Given that the change from the Prospectus Directive to the Prospectus Regulation is subtle and highly technical – and for that reason seems to have escaped commentators' attention – the Swiss legislature appears to have copy and pasted language without any considerable pause for thought.(7)
Therefore, non-public offerings must be saved from extinction and retain their place in the Swiss capital market. Qualitative criteria will be required to assess whether an offer is made to a limited circle of persons and, therefore, qualifies as private or public. Indications of a private offer include:
- a hand-picked selection of investors (eg, in connection with an accelerated book building); or
- a close relationship with a limited circle of persons (eg, holders of registered shares in a privately held company).
Quantitative criteria should in principle not play a decisive role, given that the 'private placement' exemption (structured as an exemption in the context of public offerings) provides for a quantitative limitation. The exemption would make no sense from a legislative standpoint if it were non-public because it is limited in quantitative terms. Nevertheless, if a circle of persons can be determined to be limited only on an abstract level (eg, where an offer is made to thousands of employees of a multinational group of companies), the offer will technically also be limited, but the sheer number of addressees will mean that the offer can no longer be deemed to be non-public.
The new legal framework in Switzerland should be interpreted in a manner that ensures the survival of the 'non-public offering' species. Based on the way that the law is drafted, the scope for non-public offerings has not been narrowed; rather, quite the opposite is true as the new law will actually broaden the scope for prospectus-free offerings – be it due to the non-applicability of the duty to publish a prospectus in the context of non-public offerings or the (new) availability of exemptions from the requirement to publish a prospectus in the context of public offerings.
In any event, offerors and advisers should be fully aware of the technical and admittedly subtle distinction and carefully consider the type of offer that they intend to make, whether it be a non-public offer with no duty to publish a prospectus in the first place or a public offer which benefits from the exemption, in which case compliance with the pre-requisites of the exemption will be crucial.

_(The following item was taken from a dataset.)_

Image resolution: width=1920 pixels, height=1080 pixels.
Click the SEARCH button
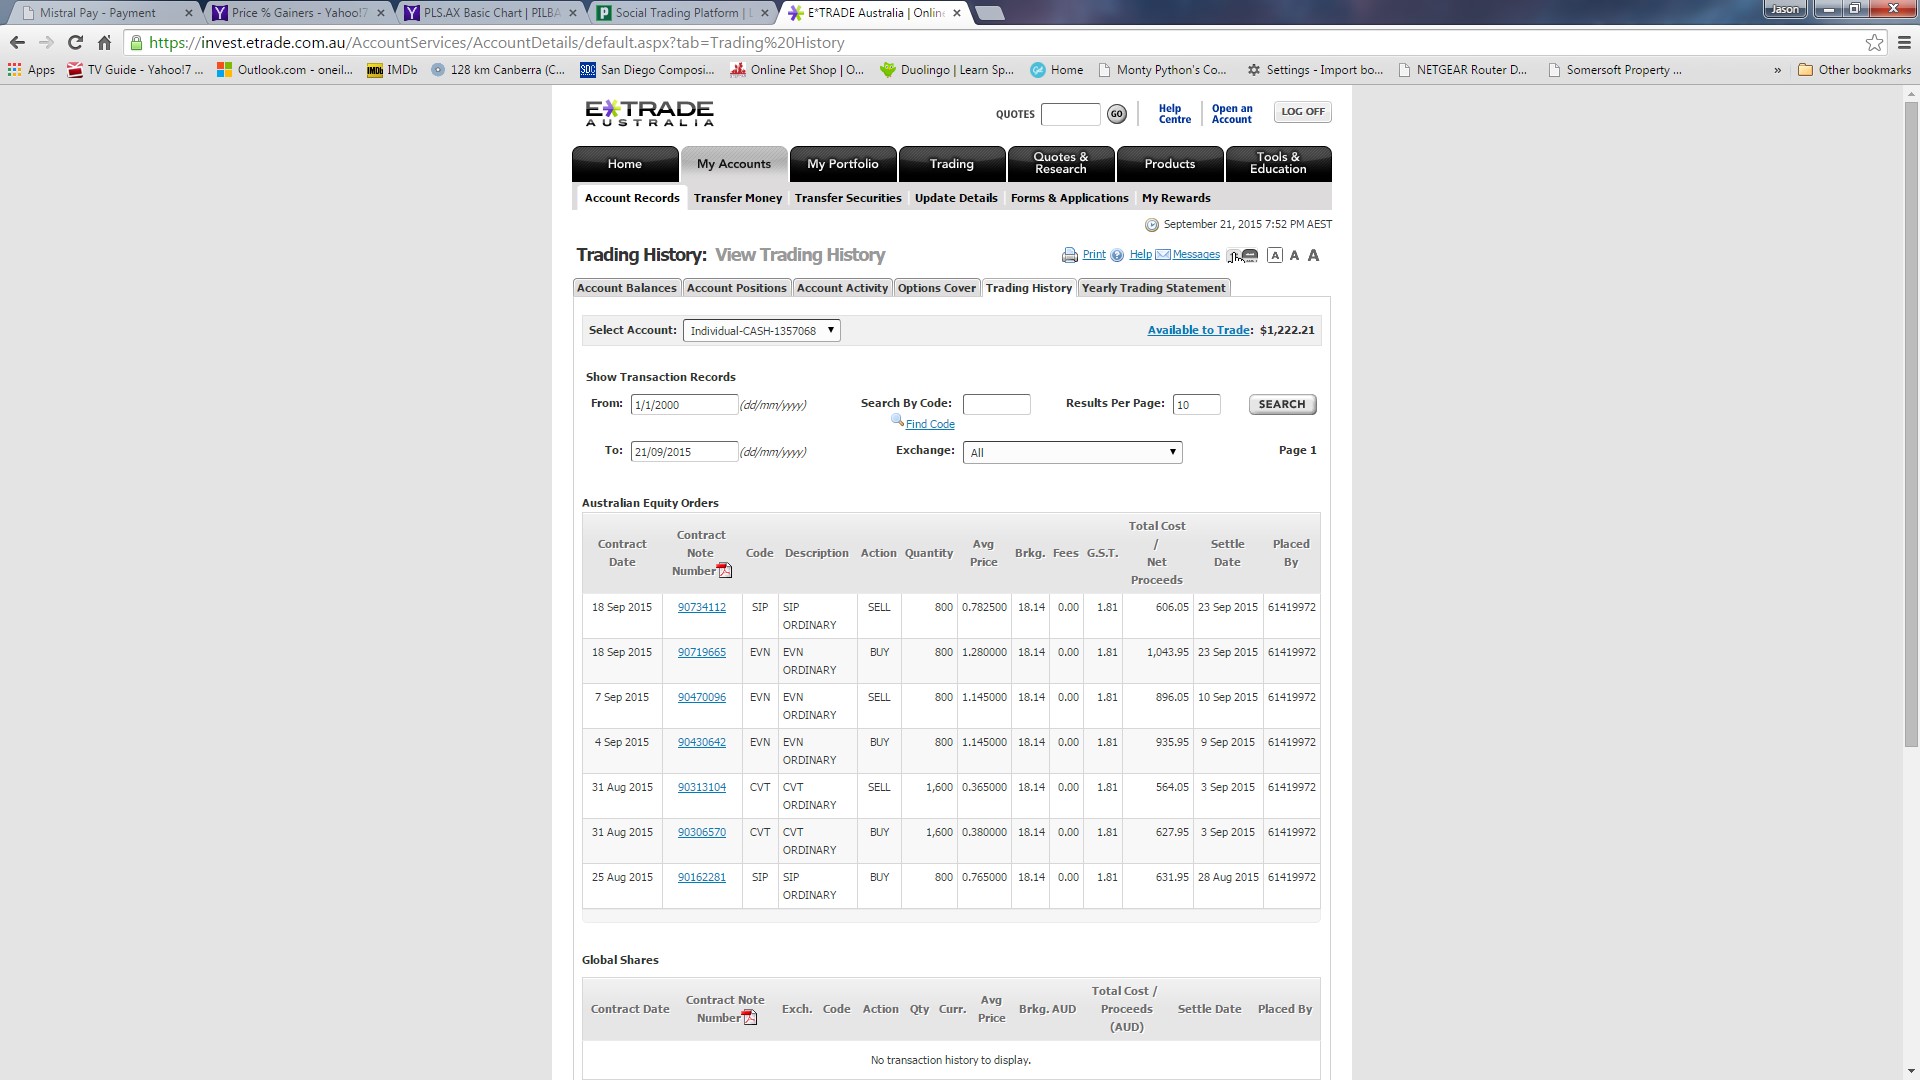click(x=1282, y=404)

(1) Currently, market participants and scholars are waiting for the ordinances implementing these acts to be published. The public consultation has already been completed, results are currently being analysed by the legislature and the final text is expected to be published in October 2019.
(3) Alain Pietrancosta and Alexis Marraud des Grottes, "Has the Notion of 'Private Offerings' Been Abolished by the Prospectus Regulation of 14 June 2017?", January 2018. Bulletin Joly Bourse 01/01/2018 – N 1 – Page 60. Available here.